The Monitor is reliably informed that Members of Parliament and others in support of Venson-Moitoi, dubbed New Jerusalem, have vowed to keep on fighting.
Following his victory after Venson-Moitoi withdrew from the race, Masisi moved to call for peace and proposed that the former contenders tour the country together to unite party members.
However, Venson-Moitoi’s team is in a fit of pique and is nowhere near ready to sit around the campfire, hold hands and sing Kumbaya with Masisi and his supporters.

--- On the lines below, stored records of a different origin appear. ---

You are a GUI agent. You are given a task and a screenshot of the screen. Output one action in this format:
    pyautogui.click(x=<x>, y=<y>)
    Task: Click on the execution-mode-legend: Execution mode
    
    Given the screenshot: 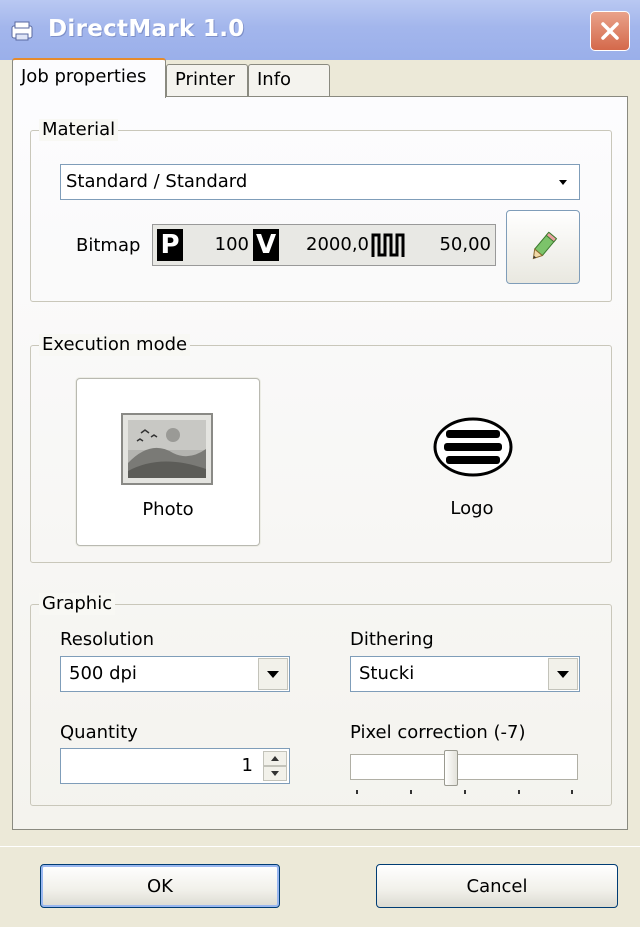 What is the action you would take?
    pyautogui.click(x=115, y=345)
    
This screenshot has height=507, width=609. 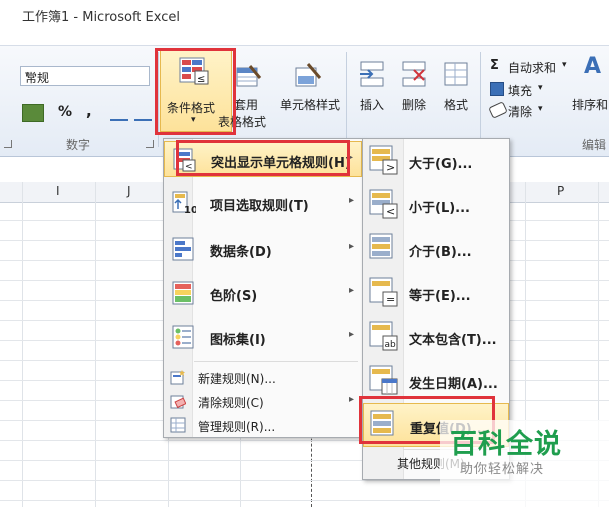 What do you see at coordinates (384, 204) in the screenshot?
I see `less-than-icon: <` at bounding box center [384, 204].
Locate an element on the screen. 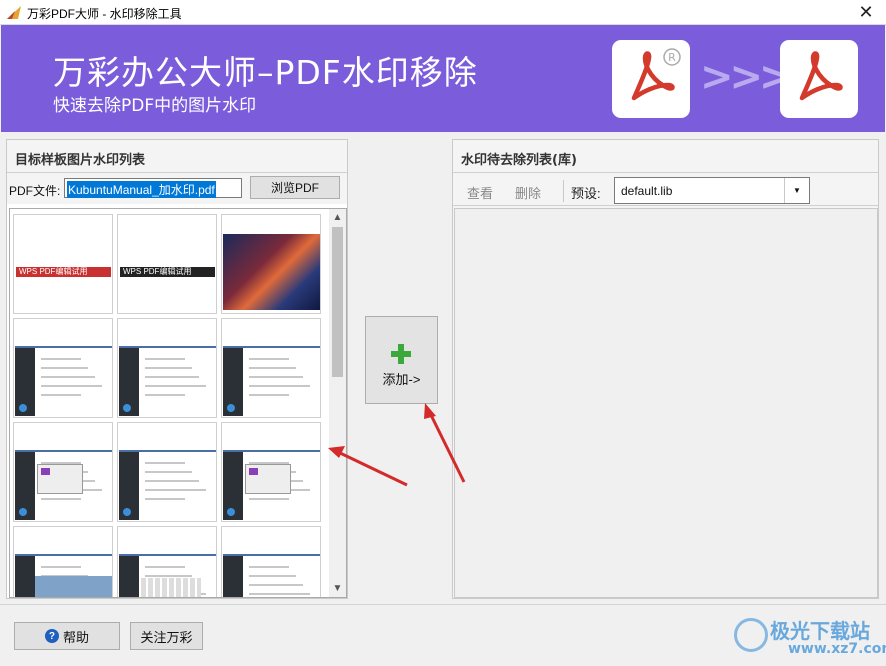 The width and height of the screenshot is (886, 666). vertical-scrollbar: ▲ ▼ is located at coordinates (338, 403).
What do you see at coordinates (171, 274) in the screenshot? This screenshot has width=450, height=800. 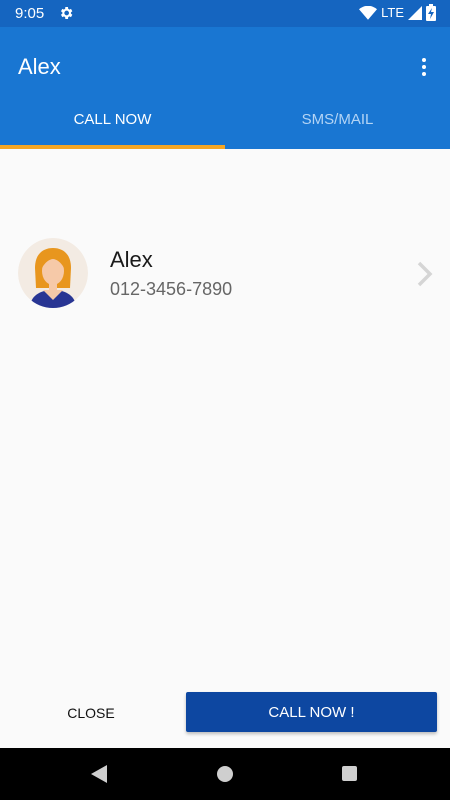 I see `contact-text: Alex 012-3456-7890` at bounding box center [171, 274].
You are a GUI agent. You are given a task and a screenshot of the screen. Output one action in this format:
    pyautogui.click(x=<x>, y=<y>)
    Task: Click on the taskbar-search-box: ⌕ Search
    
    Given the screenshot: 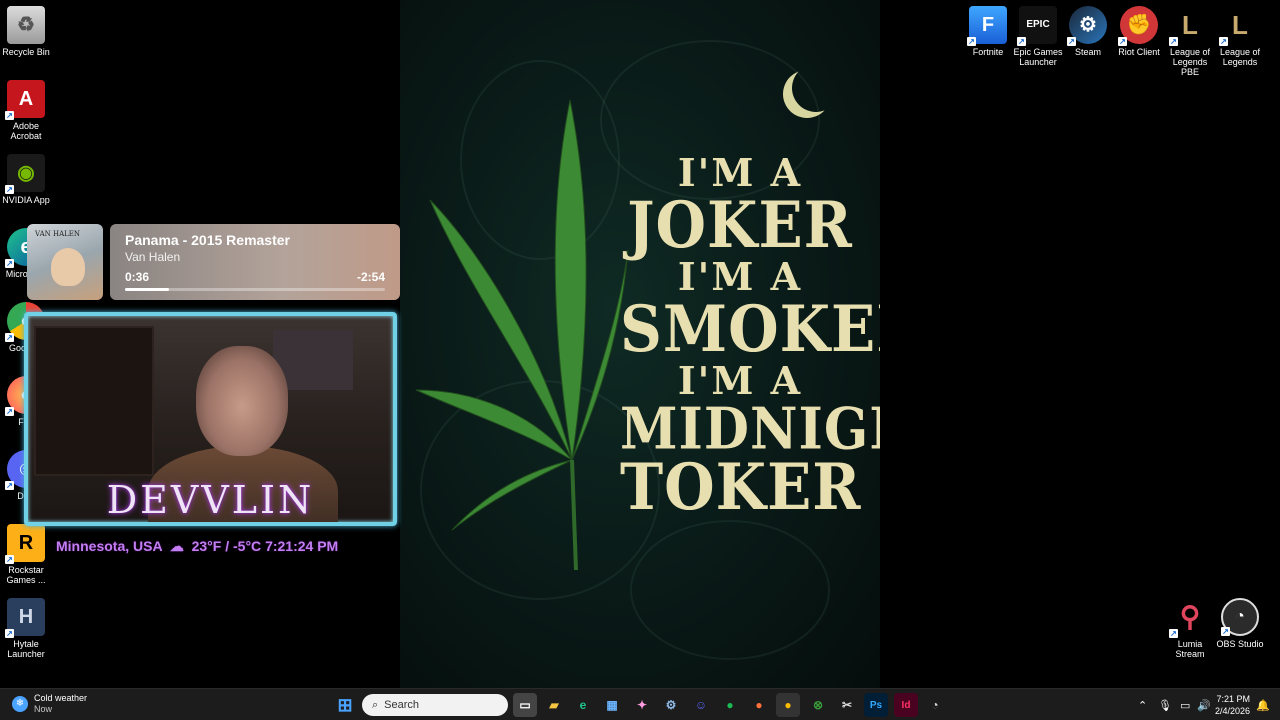 What is the action you would take?
    pyautogui.click(x=435, y=705)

On Friday, Venson-Moitoi had turned down a visitation request from Masisi to the New Jerusalem camp. Masisi had sent Peter Magosi, who was less spy chief and more his man, to New Jerusalem on Friday in Kang, to speak with Venson-Moitoi about the president addressing her supporters before the commencement of the congress.
The visit failed after her supporters did not guarantee security to the president. This left Masisi with no option, but to hurry past their sorry-looking camp.
“They [New Jerusalem] held a meeting on Friday and had talks on what could be their next move. They are particularly worried that some (Venson-Moitoi supporters) could be dropped from Cabinet and some suspended from the party,” a source said.
“They have since agreed that it was acceptable for Venson-Moitoi to meet with Masisi.
However, they instructed her not to make any decisions but to just listen to him.”
The team believes that after several summons to disciplinary hearings of their members, there is a high possibility that the party would persecute them.
They apparently said they would rather run as independents than sit back after their presidential candidate was forced out of the race unfairly. The team is of the view that the High Court ruled unfairly and wants Venson-Moitoi to appeal her case.
When addressing the media on Friday, Venson-Moitoi was mum on her next move. She only expressed shock that even the courts of law were entertaining the hanging question of her citizenship instead of addressing the case she filed.
Her lawyer, Dick Bayford told The Monitor that they were to meet over the issue to discuss whether they appeal the case or not. The Serowe South legislator would not comment on the issue of appealing her case stating that it was between lawyer and client.